The Sierras de Córdoba is a mountain range in central Argentina, located between the Pampas to the east and south and the Chaco to the north and east. Most of the range is located in Córdoba Province, except for the southwestern margin which is in San Luis Province.

The Sierras de Córdoba are part of the Sierras Pampeanas, a group of mountain ranges which extend north and south on the eastern side of the Andes. The Sierras de Córdoba are covered in dry forests, grasslands, woodlands, and shrublands, and are home to rare and endemic species of plants and animals.

Parts of the Sierras have long been used for extensive cattle grazing, which has transformed the mountains' ecology. Other economic activities include tourism and winegrowing.

==Geography==
The Sierras de Cordoba extend about 430 km from south to north, from 29º S to 33º 30’ S. They consist of four sub-ranges, the Sierras del Norte, Sierras Chicas, Sierras Grandes, and Cumbres de Gaspar. The range has a largely rounded contour. The highest peak in the Sierras de Córdoba is Mount Champaquí (2880 m) in the Sierras Grandes.

The northern part, known as the Sierras del Norte, is considerably lower and less rugged. The Sierras Chicas extend along the east, rising above the eastern plains and the city of Córdoba. The Sierras Grandes lie west of the Sierras Chicas, and include the highest peaks. The Cumbres de Gaspar lie west of the Sierras Chicas and north of the Sierras Grandes. The Sierras de Comechingones are a southern extension of the Sierras Grandes. A dry plateau lies to the west, between the Sierras and the Andes.

There are numerous springs and streams along the range. Most drain into salt lakes, including Mar Chiquita to the northeast and Salinas Grandes and Salinas_de_Ambargasta on the plateau to the west. The Quinto River drains the southern portion of the Sierras.

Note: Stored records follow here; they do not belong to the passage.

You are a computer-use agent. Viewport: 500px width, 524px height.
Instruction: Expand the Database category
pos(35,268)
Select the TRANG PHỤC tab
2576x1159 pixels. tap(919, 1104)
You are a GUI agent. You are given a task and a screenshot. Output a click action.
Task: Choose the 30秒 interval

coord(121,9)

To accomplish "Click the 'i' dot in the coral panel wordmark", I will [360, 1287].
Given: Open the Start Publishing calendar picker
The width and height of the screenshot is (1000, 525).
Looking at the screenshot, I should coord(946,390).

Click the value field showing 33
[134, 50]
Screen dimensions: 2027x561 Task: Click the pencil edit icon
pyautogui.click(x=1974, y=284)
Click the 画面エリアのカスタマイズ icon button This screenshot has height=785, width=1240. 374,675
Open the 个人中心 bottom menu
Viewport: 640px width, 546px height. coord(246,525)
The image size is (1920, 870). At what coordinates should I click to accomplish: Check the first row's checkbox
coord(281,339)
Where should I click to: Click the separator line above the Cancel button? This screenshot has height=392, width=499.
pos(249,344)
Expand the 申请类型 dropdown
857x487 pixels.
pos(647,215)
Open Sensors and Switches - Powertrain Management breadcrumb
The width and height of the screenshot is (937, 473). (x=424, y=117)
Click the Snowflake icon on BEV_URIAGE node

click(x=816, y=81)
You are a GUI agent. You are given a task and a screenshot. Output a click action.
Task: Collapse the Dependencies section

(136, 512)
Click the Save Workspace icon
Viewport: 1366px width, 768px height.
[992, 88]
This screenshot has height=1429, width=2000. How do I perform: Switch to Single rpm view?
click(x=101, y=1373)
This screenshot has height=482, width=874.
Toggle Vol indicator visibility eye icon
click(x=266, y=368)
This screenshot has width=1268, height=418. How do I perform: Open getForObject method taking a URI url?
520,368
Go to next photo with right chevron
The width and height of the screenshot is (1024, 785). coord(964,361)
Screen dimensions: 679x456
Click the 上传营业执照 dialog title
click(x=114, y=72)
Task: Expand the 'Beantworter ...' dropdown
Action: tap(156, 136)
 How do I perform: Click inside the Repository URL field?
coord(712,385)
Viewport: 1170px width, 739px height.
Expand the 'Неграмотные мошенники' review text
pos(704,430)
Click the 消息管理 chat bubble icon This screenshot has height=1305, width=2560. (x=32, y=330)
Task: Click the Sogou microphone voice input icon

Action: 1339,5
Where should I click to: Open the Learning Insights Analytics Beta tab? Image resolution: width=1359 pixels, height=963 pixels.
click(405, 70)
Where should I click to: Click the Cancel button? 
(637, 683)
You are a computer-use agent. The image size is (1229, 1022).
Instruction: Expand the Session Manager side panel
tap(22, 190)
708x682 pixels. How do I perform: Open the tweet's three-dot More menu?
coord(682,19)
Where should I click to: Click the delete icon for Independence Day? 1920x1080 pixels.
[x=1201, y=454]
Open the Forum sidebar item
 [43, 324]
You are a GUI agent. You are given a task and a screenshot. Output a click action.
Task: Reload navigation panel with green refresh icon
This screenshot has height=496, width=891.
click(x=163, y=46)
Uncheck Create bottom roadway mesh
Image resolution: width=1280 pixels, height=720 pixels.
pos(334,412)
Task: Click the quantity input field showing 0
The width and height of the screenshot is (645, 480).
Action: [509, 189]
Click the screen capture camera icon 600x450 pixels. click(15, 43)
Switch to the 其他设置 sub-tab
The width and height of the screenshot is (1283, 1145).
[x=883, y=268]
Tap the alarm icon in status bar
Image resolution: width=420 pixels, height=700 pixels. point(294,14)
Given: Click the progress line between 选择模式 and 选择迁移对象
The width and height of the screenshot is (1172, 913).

The Tercero River originates on the eastern slope of the central Sierras, and drains eastwards through the Espinal to empty into the Paraná River.

==Geology==

The Sierras de Córdoba are much older than the Andes, having been formed in the Paleozoic and extensively eroded. The mountains, when first built, formed the boundary between Gondwana and the then-expanding Pacific Ocean. They consist chiefly of metamorphic rocks such as quartzite, which were formed when large quantities of marine sediment were subject to enormous heat and pressure. In the Ordovician, there was extremely intense volcanism over the region, almost all of which is now completely eroded.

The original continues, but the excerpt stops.